If I had a dollar for every time an old lady told me they loved my hair and told me how much they wanted curly hair, I would be able to pay for them to get perms and for me to get my hair chemically straightened. Old ladies would stop me in public when I was little and I never knew how to respond to such a "compliment" of them adoring my curly hair. Why would you want this mess?
If I don't use a product or leave-in conditioner in my hair, my hair will be frizzy, knotty, dry, and unmanageable. I don't take spontaneous trips to the beach or jump into a friend's pool to avoid the aftermath of wet curly hair. If it rains, is windy, or is warmer than 75 degrees, I better have a hair tie to pull back the mess. And if I want to wear a hat, I better commit to wearing that hat until the next time I wash my hair.

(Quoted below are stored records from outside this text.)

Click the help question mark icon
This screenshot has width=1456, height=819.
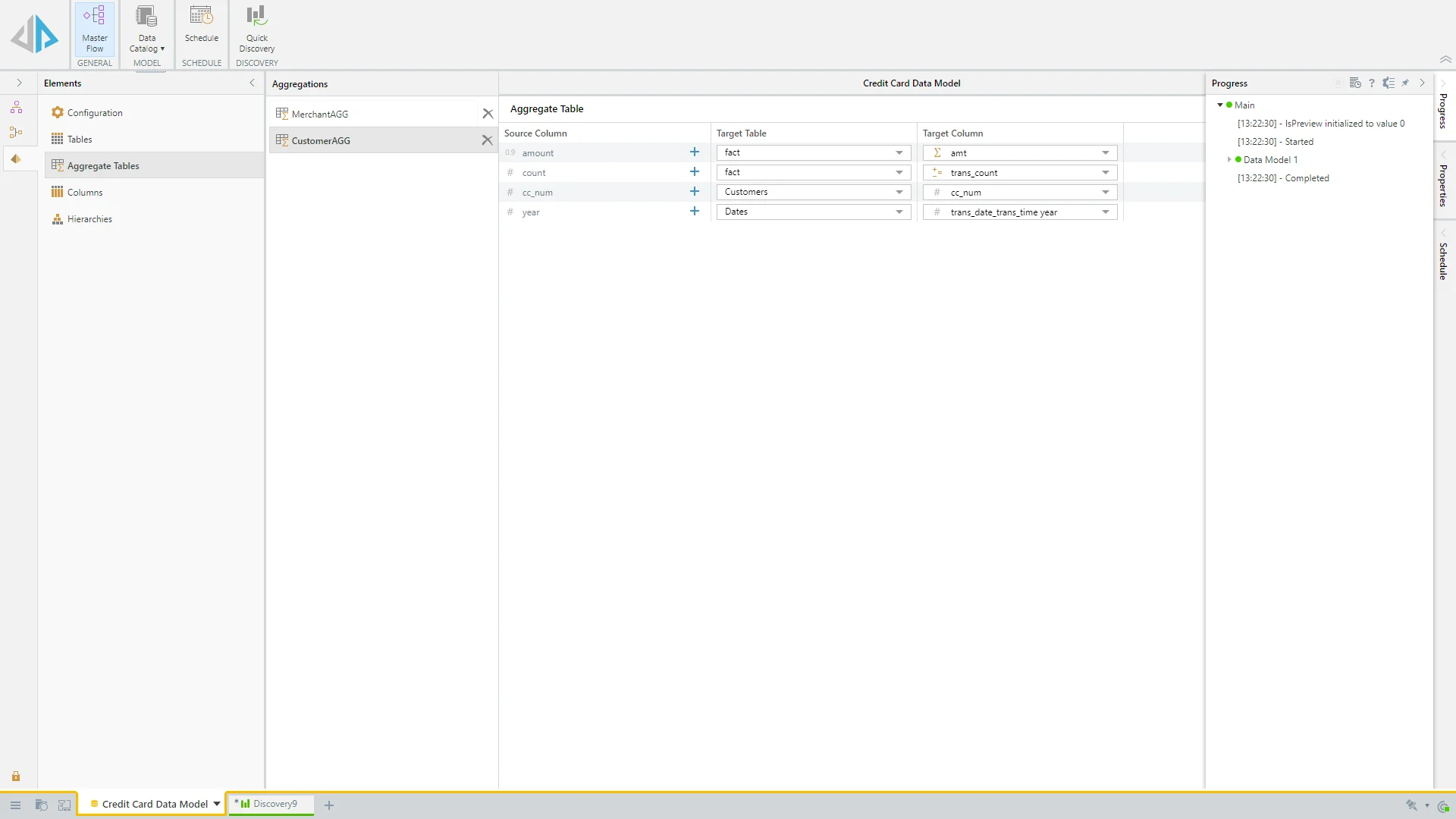[1371, 83]
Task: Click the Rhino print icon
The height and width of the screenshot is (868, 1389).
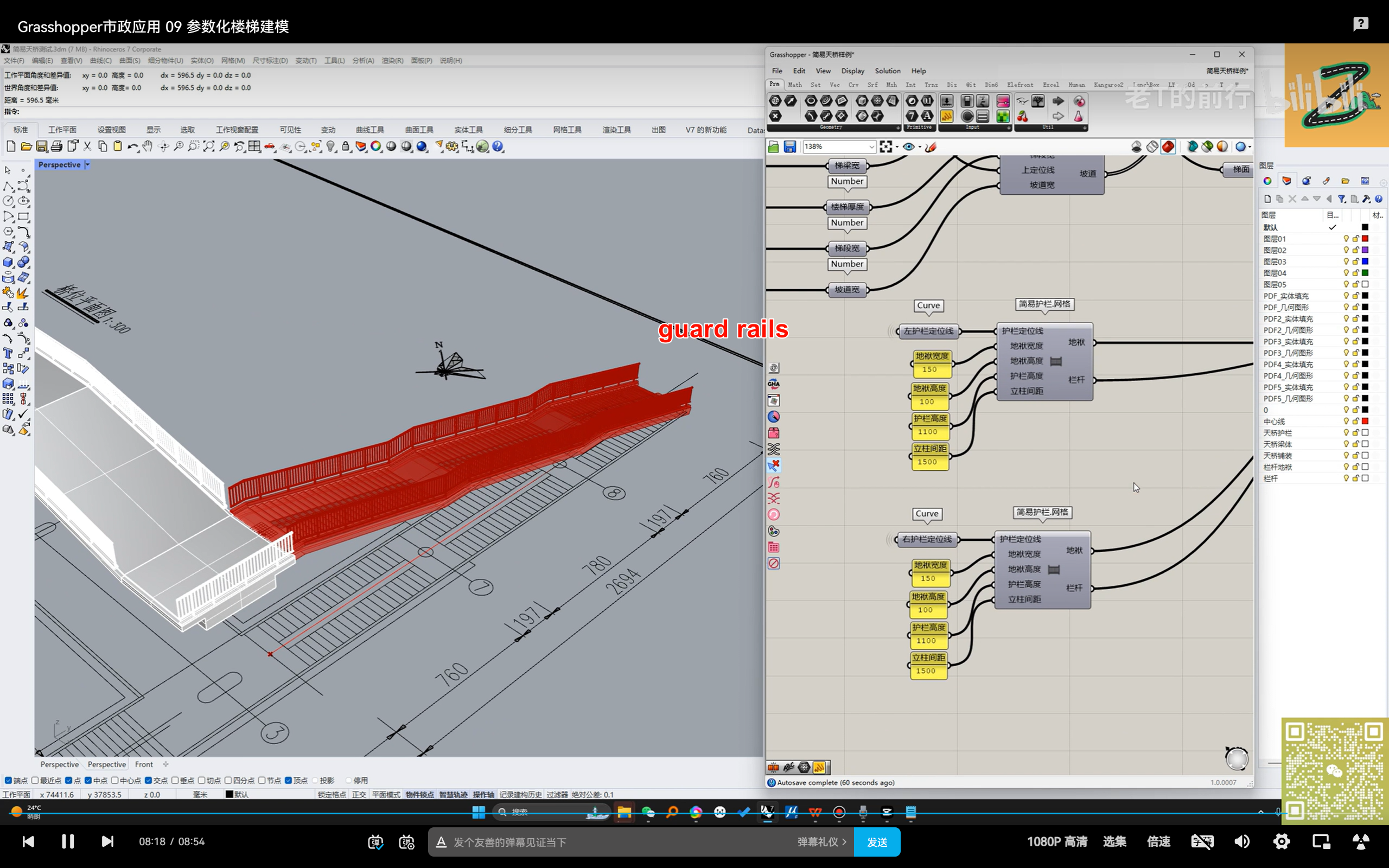Action: [56, 147]
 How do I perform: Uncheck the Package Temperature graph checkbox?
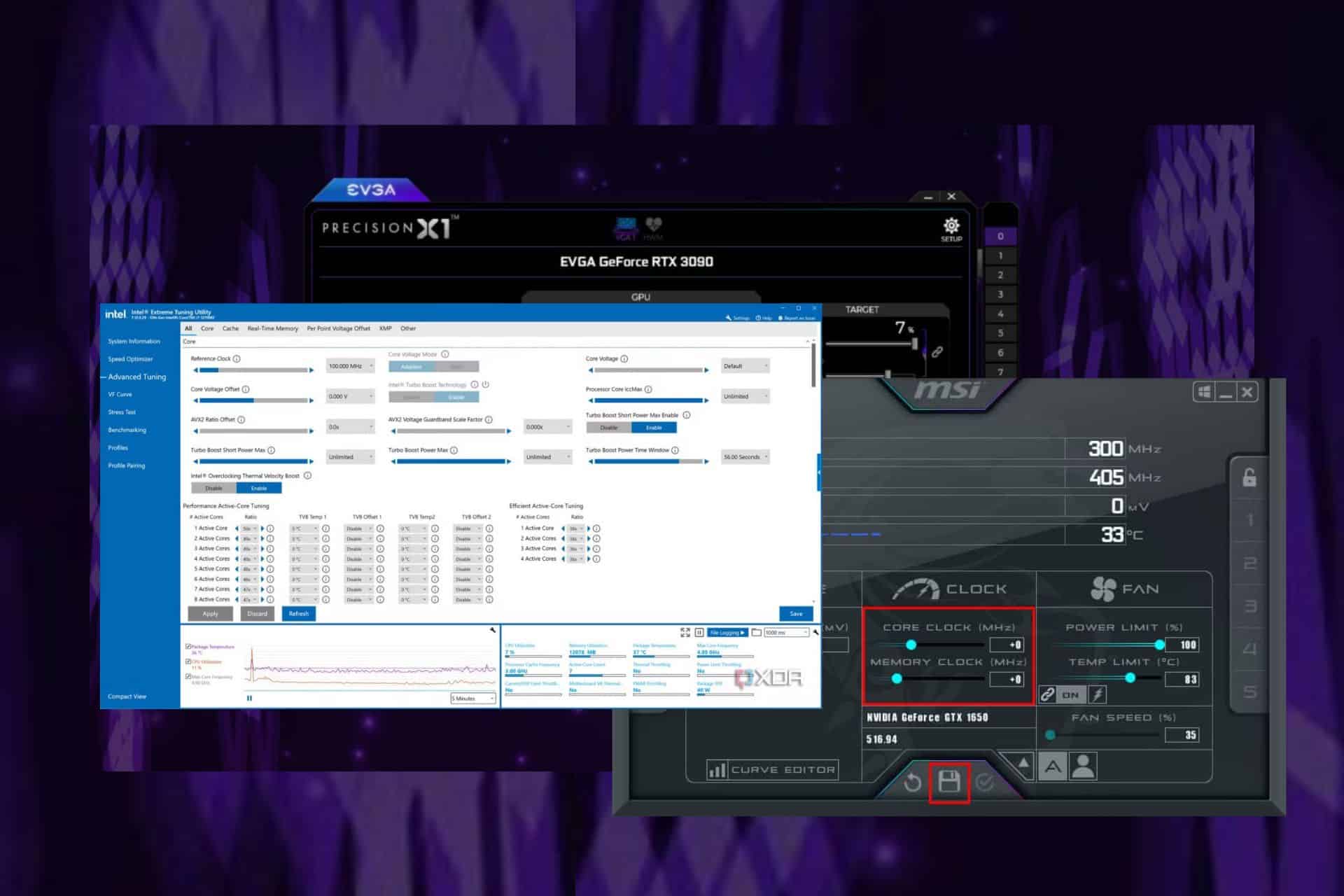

I have been turning my straightener all the way up to 450 degrees since I was in seventh grade and bought a $100 straightener specifically for curly hair. Many friends and classmates would tell me I look better with my hair straightened. I look older, more mature, put together, but better? You're telling me I look better when I get rid of my natural hair to blend in?
Having curly hair is part of me and is my identifier. Like I said, there's not that many people with my type of hair. It's my hair. I was one of few people growing up who had hair like mine and even now I might hate it sometimes, but I'm glad to have something so unique.